E' stato difficile vedere quei corpi stravolti da una morte violenta  ma la distensione dei volti mi ha comunicato una morte istantanea, un passaggio non percepito dall' "essere oggi" al "non essere". Espletata questa fase, mi sono occupata per il resto del tempo del padre e marito delle vittime. E’ stato molto impegnativo psicologicamente sostenere quest'uomo nel suo dolore, nelle umane reazioni di fronte alla distruzione della propria famiglia. Da parte mia la sola azione che mi è sembrata naturale fare è stargli vicino, dargli un contatto fisico stringendogli le mani, toccarlo sulle spalle stringendole. In quel momento mi è sembrato che soltanto il mio silenzio, interrotto da brevi frasi, potesse essere il mio unico modo di comunicare e rispettare quest'uomo. Un uomo venuto in Italia pieno di speranze nel futuro, bene inserito nella comunità e nel lavoro e trovatosi in pochi attimi con la vita distrutta, i suoi sogni frantumati.

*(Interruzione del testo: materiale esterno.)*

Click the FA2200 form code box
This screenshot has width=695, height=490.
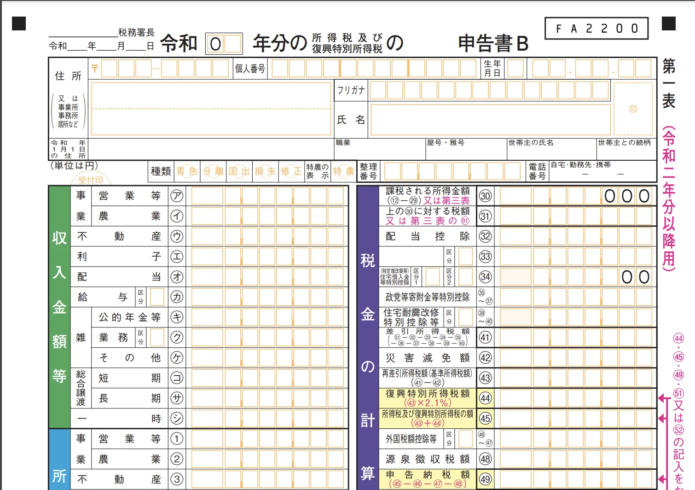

Parlando in un italiano stentato intercalato da dialoghi con se stesso in lingua rumena si disperava e distruggeva, la parola da lui ripetuta in continuazione che ancora riecheggia nella mia mente era "Diccì" ("Perchè?"). Già, perchè tutto questo? L'incoscienza e l'eccessiva velocità, una strada pericolosa, la mancata segnaletica ha fatto tutto ciò.
La mia vicinanza, insieme ad una volontaria di Protezione Civile di Fiumicino, poteva quasi sembrare pressante ma in realtà temevo un gesto improvviso nonchè inconsulto dell'uomo. Accanto a sè aveva due amici rumeni che ci aiutavano nella traduzione di ciò che non potevamo capire; in un raro momento di presenza a se stesso l'uomo ha chiesto di porre dei ceri accanto alle vittime. Noi, dopo avergli fatto promettere che non avrebbe sollevato i panni che ricoprivano le vittime, abbiamo accolto questa sua richiesta rispettando i suoi riti di cristiano ortodosso. Il passaggio dei furgoni della Polizia Mortuaria che l'uomo ha purtroppo visto (fatto che non dovrebbe mai accadere) ha reso tutto più coinvolgente e straziante, ma la nostra postazione era l'unica che impedisse la vista delle vittime sul ciglio della strada.
Sono poi arrivati i parenti che dolorosamente si sono stretti intorno all'uomo e dopo  le nostre raccomandazioni di non lasciare mai solo l'uomo si sono avviati verso la sua casa, il solo luogo dove dare sfogo al suo dolore  più profondo.
Il recupero degli oggetti personali, gli zaini di scuola delle bambine,  sono stati carichi di emozione, gli astucci colorati, i quaderni, per un momento mi hanno riportato ad una personale situazione personale.
Il mio stato d'animo è sempre stato carico di emozioni di varia natura, di sentimenti e pensieri, ma il distacco che dovrebbe essere proprio dello psicologo dell'emergenza mi ha protetta e spero mi abbia permesso di "funzionare in modo sano".